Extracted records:
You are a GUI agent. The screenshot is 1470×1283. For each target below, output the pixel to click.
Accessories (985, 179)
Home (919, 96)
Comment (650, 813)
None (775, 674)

* * *

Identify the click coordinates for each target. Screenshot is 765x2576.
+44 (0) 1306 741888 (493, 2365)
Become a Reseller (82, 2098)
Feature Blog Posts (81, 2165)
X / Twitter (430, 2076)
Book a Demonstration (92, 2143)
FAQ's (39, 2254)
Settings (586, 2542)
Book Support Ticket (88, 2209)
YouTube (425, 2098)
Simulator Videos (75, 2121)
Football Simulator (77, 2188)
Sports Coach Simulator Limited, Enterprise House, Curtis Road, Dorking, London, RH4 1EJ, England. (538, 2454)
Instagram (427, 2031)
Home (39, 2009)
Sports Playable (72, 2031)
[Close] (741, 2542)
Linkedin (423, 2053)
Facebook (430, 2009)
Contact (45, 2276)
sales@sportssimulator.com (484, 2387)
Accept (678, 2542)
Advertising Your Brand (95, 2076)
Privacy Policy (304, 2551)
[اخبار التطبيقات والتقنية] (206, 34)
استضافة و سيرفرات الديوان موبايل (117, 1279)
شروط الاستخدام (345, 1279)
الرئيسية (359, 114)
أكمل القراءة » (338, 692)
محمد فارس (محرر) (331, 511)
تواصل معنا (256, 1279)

### WHAT YOU HAVE TO DO
Search the entries above for "target". Show every line that has it.

### RESULT FOR THIS TASK
You are a GUI agent. The screenshot is 1470×1283. For each target below, output the pixel to click.
Identify the click coordinates for each target. Screenshot is 765x2576.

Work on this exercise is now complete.